Mick Shea

Personal information
- Nationality: British (English)
- Born: 2 September 1939 (age 86) London, England
- Occupation: Gas Fitter/College Lecturer/Cyclist

Sport
- Sport: Cycling
- Club: Hemel Hempstead CC (amateur) Ross Wheelers, Holdsworth Cycling (pro)

= Mick Shea =

English cyclist

Michael "Mick" A Shea (born 2 September 1939), is a male former cyclist who competed for England.

== Cycling career ==
Shea represented England at international level during the 1960s.

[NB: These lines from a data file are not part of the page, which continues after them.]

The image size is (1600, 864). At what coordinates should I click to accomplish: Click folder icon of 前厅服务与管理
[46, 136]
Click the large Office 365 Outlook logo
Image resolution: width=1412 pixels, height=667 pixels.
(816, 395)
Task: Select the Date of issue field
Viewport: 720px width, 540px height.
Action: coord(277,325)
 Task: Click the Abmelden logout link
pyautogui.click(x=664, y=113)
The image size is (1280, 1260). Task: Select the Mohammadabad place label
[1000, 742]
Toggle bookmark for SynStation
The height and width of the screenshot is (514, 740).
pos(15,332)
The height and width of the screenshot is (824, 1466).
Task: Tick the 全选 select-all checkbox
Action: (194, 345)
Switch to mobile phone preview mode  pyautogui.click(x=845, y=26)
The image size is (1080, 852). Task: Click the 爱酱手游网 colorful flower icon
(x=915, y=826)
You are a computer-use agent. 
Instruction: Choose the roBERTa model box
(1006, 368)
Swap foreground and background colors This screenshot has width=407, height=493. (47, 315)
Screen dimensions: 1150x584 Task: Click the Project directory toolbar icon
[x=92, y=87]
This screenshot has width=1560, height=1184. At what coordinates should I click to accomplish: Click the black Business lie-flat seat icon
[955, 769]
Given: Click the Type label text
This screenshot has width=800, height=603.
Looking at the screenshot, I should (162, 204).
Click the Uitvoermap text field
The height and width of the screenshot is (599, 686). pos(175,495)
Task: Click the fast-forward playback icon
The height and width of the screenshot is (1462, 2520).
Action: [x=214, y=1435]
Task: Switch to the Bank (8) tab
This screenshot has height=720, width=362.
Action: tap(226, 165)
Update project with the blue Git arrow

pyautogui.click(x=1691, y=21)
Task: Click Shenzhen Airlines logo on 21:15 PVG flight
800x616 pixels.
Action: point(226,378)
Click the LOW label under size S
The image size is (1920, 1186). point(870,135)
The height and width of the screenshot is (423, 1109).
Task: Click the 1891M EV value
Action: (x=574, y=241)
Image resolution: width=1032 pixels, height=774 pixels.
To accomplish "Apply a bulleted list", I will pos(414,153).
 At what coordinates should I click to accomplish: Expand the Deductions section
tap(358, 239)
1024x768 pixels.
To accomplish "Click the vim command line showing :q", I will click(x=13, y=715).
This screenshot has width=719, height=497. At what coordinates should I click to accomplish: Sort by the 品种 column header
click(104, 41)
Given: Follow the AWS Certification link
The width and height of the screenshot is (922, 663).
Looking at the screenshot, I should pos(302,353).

He won the silver medal at the 1964 British National Road Race Championships.

He was selected for the England team in the road race, at the 1966 British Empire and Commonwealth Games in Kingston, Jamaica.

He was a member of the Hemel Hempstead Cycling Club before turning professional and joining the Holdsworth-Campognolo team.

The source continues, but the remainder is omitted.